Stephen Friedman

Wayne Gonzales

01 Feb - 01 Mar 2008

© WAYNE GONZALES
'Cheering Crowd', 2007
Acrylic on canvas, Triptych - Overall 213.4 x 640.1cm (84 x 252in)
WAYNE GONZALES

Stephen Friedman Gallery is pleased to present the first UK solo exhibition by American painter Wayne Gonzales.

The Pentagon from an aerial perspective and the White House pictured from its famed lawn are images so familiar in today’s culture that they themselves have become synonymous with American federal bureaucracy and power. Like the media industry which proliferates these images, Wayne Gonzales's recent work is informed both by the saturation and anonymity of stock photography and its processes. His paintings are simultaneously hand-rendered and machine-like reproductions of sites and locations that are engrained in the heart of the American social landscape.

Gonzales's process begins with digital images culled from random searches on the internet. Dates and locations of the actual images are unimportant, but content and search phrases are the catalysts for further investigation. The artist edits the image into a form that can be executed in a restricted palette of one or two colours.

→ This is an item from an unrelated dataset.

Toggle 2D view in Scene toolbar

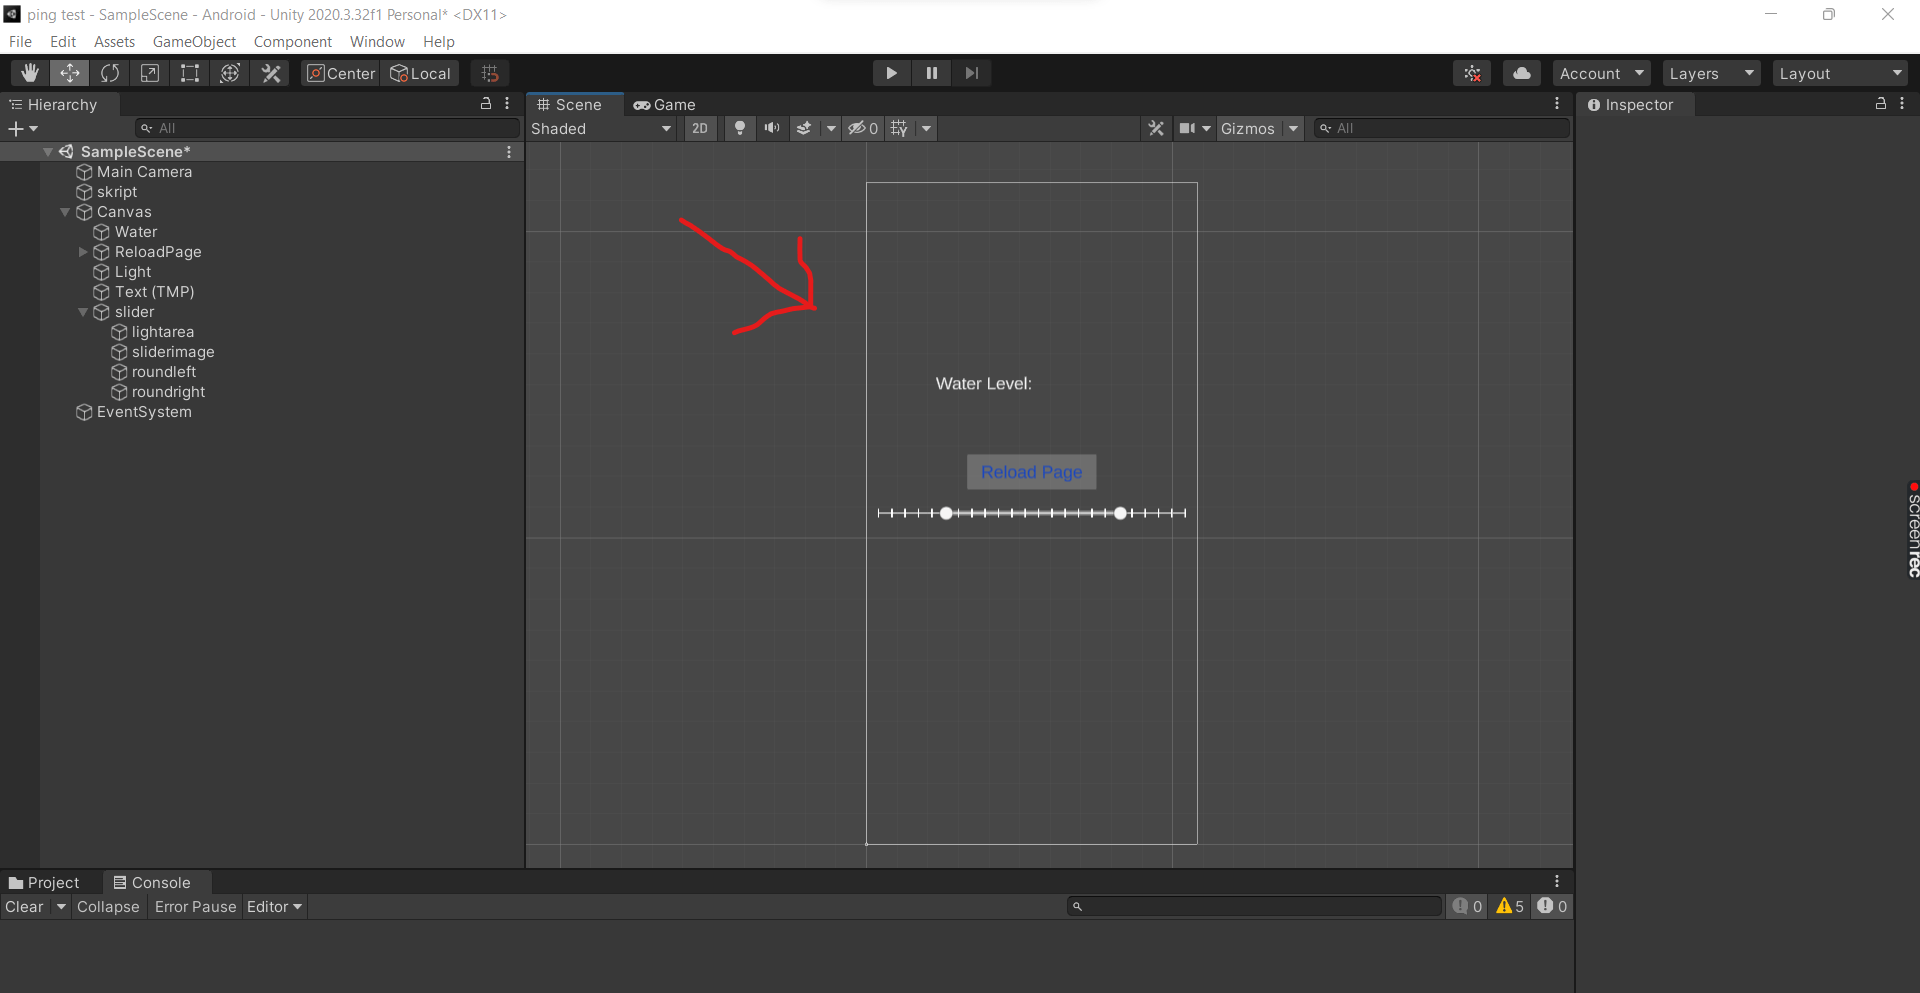pos(700,128)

The paintings are loosely based on the structure of commercial reproduction technologies but aim to embrace both the abstract and representational nature of these systems. The image may be visible from a distance, but upon closer inspection becomes lost in the very brushwork that defines its form: an experiential reality analogous to the difference between watching a crowd from a distance and being a participant in the action.

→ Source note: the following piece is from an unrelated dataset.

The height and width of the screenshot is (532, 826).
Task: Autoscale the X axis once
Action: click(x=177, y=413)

Gonzales investigates the physical and historical act of spectatorship in both his technique and content. For this exhibition, the artist presents a series of large crowd scene paintings. Based on a small number of original source photographs, one of the series shows a concentrated, seated audience at what may be a historical political rally. By contrast another series of paintings depicts a standing, cheering crowd watching a sporting event. Gonzales repeats these individual motifs over and over, even accumulating them in triptychs, making visible the slightest differences between each rendering.

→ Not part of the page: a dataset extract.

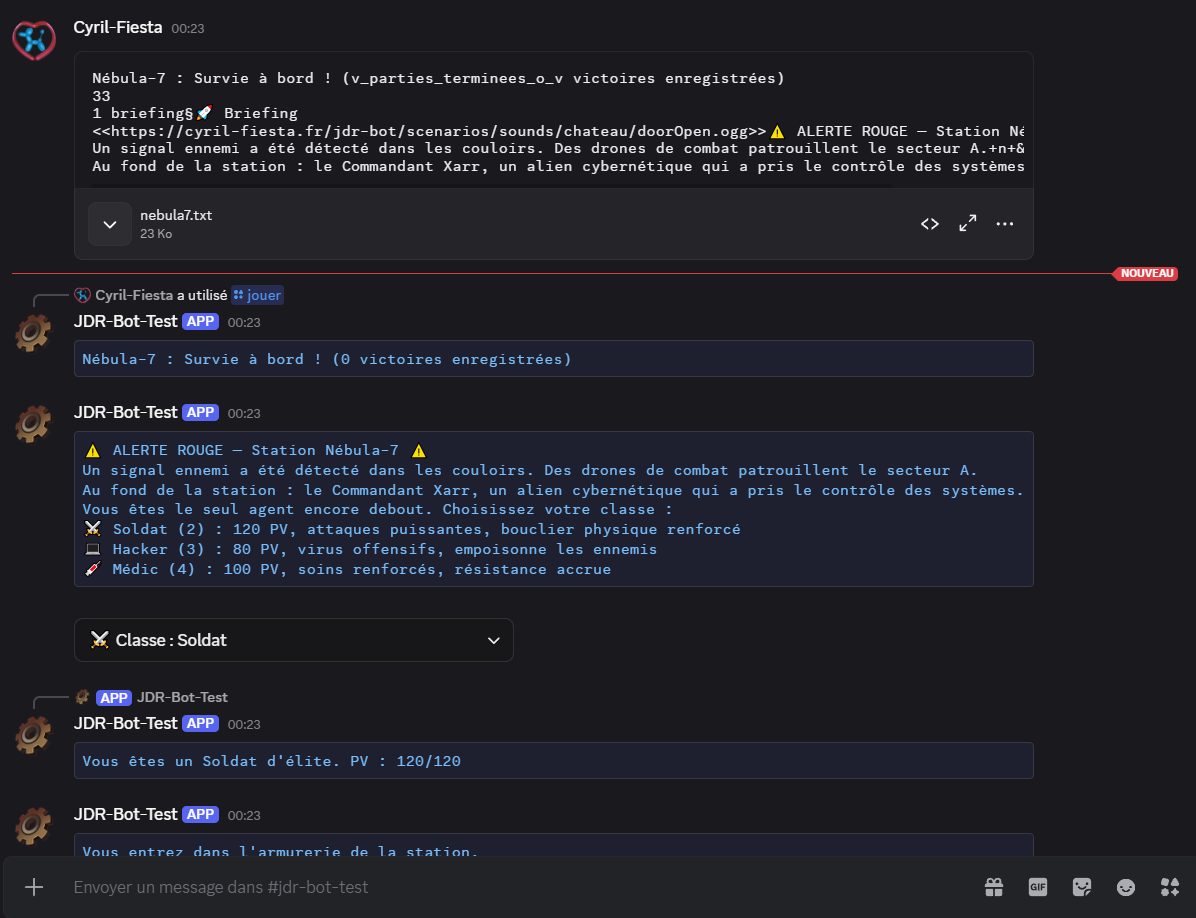Toggle code view for nebula7.txt attachment

click(x=930, y=224)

The crowd scenes in these paintings are alienated from their distinctive social milieu, the politically charged environments of a public debate or the rowdy mass at a stock car race. Unlike the crowd imagery that became a popular theme in late nineteenth century painting, here the public is rendered passive and out of focus, suggesting that the notion of an active public consciousness is obsolete. Gonzales’s repetition of images and colours lends a blanket treatment to these very different communities, removing most identifying clues to these various experiences. Photography, once the index of time and place, becomes a source to mine and manipulate, emptying it of anything specific, and leaving only opaque representations
and shadows of experience.

Although their genesis bears common ground with the photography-based cycles of the political paintings of Gerhard Richter and Andy Warhol, these paintings insist upon a shift in our perception of photographic truth.
Painting here is exhausted by the infinite associative searches and links created by culture’s new short-term memory. By breaking down his source images and building them back up, Gonzales re-invests the canvas with a new relevance: history paintings for the digital age.